Along the journey of illness and healing
By Crystal Mackay, MA'05
Tina Zhou, Medicine Class of 2020, poignantly remembers an interaction she had with a medical student at an appointment with her mother. Shortly after she immigrated to Canada from China, her mother was diagnosed with breast cancer, and she remembers being touched by the patient-doctor interaction and watching the medical student learn from her mentor.
Until that moment, she hadn’t even considered medicine as a career, but she remembers her mother turning to her and saying, “Maybe one day that could be you – learning as a medical student.”
Zhou spent much of her high school years navigating a new country on her own. Her mother’s cancer diagnosis meant that she travelled back and forth to China where she had family supports, while Tina stayed in Canada to focus on school.
“It was like we were fighting a war and we all had our roles on different battlegrounds. My role was to stay in Canada and finish school while my mom received medical care,” she said.
“It was like we were fighting a war and we all had our roles on different battlegrounds.

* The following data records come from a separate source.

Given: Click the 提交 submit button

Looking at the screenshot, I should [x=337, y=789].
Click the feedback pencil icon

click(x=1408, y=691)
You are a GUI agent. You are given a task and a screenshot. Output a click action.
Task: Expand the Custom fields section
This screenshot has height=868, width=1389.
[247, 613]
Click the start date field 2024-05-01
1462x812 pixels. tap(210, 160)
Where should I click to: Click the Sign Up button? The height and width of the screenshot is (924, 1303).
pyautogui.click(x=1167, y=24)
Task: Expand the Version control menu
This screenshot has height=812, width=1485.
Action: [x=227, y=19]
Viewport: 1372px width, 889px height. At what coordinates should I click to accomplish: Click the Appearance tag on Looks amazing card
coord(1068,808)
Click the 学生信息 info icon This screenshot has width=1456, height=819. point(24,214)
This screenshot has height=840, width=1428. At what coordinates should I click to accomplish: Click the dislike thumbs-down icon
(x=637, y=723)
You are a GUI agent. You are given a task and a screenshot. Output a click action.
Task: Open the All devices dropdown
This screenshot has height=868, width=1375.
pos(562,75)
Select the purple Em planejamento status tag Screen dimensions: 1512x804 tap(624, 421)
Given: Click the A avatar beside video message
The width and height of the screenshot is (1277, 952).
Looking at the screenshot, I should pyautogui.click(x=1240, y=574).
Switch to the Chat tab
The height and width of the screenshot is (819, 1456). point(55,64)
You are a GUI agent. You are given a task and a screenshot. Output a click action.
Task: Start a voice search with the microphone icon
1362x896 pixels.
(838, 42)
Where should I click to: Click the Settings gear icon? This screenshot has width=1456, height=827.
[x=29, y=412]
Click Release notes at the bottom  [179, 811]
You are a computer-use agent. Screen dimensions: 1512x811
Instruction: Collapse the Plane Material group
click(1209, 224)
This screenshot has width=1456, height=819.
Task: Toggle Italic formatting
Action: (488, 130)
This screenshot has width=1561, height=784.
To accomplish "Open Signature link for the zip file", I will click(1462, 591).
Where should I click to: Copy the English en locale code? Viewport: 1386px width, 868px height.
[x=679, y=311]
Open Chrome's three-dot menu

My role was to stay in Canada and finish school while my mom received medical care,” she said.
Zhou says the moment with the medical student stuck in her subconscious throughout the rest of high school and into her undergraduate years as she studied genome biology and health economics at the University of Toronto. Drawn to health-related fields already, she realized that she really wanted to see health care in action and to understand the clinical applications and real-world outcomes of medicine.
She knows that her mother would have been so proud to see her receive her white coat and begin her training at the Schulich Medicine – Windsor Campus. She passed away in 2013, just three years before Zhou fulfilled her mother’s premonition and became a medical student.
Now, with three years of medical training and clerkship under her belt, Zhou hopes to continue her residency in internal medicine. Her experiences in the Medicine Clinical Teaching Unit at the Windsor Campus solidified her love of internal medicine.
“It transformed the way I view medicine,” she said. “Being able to take care of sick patients and follow them for many weeks allowed me to be on this journey with them through their illness and healing.” She says being in a smaller centre like Windsor also provided the opportunity to see people as inpatients and then as outpatients on a different service.
“It made me realize that I wanted to do something that allowed me to have that continual longitudinal patient care, but also in an acute hospital setting. Internal medicine offers me both.”
In her spare time, Zhou loves to rock climb and fulfills her passion for photography as the Class Historian, a term she loves because of the way it evokes the true meaning of taking a photograph as documenting the life of her class.
“It really is such a unique group of students, staff and teaching faculty here in Windsor,” she said. “The students all bring different strengths to the class and it has made this experience, which can be challenging, so much more enjoyable and memorable. Because our groups are so small, we really integrate tightly and learn from each other. I want to shout out to my classmates for being amazing supports and mentors to each other.”